The state government disapproves of the city council's resolutions from December.
As the owner of the English Garden, the Free State has supported the city constructively in all planning in recent years, emphasizes Herrmann.
In September 2017, the cabinet approved the project, but made its final decision dependent on the state capital's specific plans.
And they are not to the taste of the state government, which is why “the business basis is no longer applicable”.
The English Garden tram is over: the state government says the new route is 35 percent wider
Herrmann goes into detail with his criticism: The tram line cannot be realized “without massive interventions that are not compatible with the monument.”
“The basis for the business was that the plans did not extend beyond the width of Busstrasse in order not to unnecessarily increase the loss of monument substance in the English Garden,” he writes.

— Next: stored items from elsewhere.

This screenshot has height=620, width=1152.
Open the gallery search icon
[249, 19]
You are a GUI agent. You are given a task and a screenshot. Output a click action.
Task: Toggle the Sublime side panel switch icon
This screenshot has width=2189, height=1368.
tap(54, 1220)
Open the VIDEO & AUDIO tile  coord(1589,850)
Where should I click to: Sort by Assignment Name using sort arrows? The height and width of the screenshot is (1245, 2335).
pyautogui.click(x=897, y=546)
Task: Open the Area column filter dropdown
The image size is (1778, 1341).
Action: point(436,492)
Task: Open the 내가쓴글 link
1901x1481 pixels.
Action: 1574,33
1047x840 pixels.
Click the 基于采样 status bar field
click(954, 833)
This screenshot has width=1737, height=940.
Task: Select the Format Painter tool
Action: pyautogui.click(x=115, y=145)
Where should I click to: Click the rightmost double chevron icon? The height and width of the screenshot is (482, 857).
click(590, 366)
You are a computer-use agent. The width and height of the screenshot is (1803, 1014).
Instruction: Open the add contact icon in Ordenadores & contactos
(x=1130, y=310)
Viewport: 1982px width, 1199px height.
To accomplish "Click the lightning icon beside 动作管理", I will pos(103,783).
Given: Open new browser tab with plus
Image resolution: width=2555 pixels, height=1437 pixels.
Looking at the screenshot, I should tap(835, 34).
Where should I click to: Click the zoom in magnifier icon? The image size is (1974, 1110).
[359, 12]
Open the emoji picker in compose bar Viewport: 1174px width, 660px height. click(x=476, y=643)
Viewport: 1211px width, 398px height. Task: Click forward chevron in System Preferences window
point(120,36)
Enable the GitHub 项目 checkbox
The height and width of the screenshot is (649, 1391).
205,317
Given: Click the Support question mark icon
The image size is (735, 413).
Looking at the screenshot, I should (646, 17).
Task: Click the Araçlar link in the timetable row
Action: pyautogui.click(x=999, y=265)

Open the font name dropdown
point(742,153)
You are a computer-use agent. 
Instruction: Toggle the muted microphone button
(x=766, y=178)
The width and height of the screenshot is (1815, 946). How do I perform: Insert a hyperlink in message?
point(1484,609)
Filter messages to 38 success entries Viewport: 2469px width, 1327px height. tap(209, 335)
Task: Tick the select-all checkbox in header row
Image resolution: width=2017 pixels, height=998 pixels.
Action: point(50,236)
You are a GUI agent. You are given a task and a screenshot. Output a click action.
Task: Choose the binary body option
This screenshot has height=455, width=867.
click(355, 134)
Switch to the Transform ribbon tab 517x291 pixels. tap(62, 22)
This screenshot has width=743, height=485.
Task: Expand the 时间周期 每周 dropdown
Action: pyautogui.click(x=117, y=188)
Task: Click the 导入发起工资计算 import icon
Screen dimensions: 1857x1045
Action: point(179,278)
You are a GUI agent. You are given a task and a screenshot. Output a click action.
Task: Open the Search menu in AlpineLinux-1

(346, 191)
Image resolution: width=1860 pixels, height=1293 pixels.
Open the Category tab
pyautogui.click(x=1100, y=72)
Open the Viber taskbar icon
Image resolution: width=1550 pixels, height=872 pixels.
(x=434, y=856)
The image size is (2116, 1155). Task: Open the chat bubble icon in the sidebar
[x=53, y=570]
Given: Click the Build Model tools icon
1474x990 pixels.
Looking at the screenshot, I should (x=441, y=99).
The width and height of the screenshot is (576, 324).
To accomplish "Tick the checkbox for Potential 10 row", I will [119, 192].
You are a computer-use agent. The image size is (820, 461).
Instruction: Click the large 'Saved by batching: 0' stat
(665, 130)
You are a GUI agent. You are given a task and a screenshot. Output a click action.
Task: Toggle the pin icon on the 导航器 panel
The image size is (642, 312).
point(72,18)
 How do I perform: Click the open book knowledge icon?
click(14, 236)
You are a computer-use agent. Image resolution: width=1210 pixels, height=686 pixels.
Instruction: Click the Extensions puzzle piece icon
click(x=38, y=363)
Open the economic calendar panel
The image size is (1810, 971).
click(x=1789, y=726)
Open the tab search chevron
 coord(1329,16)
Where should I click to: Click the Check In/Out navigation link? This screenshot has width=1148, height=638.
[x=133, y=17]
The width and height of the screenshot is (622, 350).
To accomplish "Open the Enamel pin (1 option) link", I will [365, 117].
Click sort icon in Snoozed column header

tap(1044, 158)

Instead, they are now around 35 percent wider across the board.
This leads to a soil sealing of around 3,500 square meters.
A monument-compatible building is therefore not possible; instead, one must expect “significant resistance” from the population.
Herrmann also raises safety concerns: There is an increased risk potential for citizens who cross the railway line on foot or by bicycle.
“However, protective measures such as bars and circulation barriers would in turn involve even greater interference and disruption.”
Tram Nordtangente: “State government rejects plans for a tram through the English Garden”
Conclusion: “In view of the outstanding importance of the English Garden as a garden monument for the city of Munich and also for the Free State of Bavaria, the Bavarian State Government therefore rejects a tram through the English Garden.”
The city council and mayor Reiter (SPD) decided in December that the tram line should cross the English Garden over a length of 800 meters - with battery power, i.e. without overhead lines.
The route should run where buses already run.
These would then be replaced by the railway.
Construction was scheduled to begin at the end of 2025, with the first trip planned for the end of 2028.
Overall, the so-called northern tangent was intended to create a connection between Neuhausen and Bogenhausen that was around 13 kilometers long.
The CSU/FW faction in the Munich city council had already voted against the plans.
With similar arguments that the state government is now also putting forward - certainly not by chance.
In the city council, the CSU had referred to cheaper alternatives, such as electrically operated articulated buses.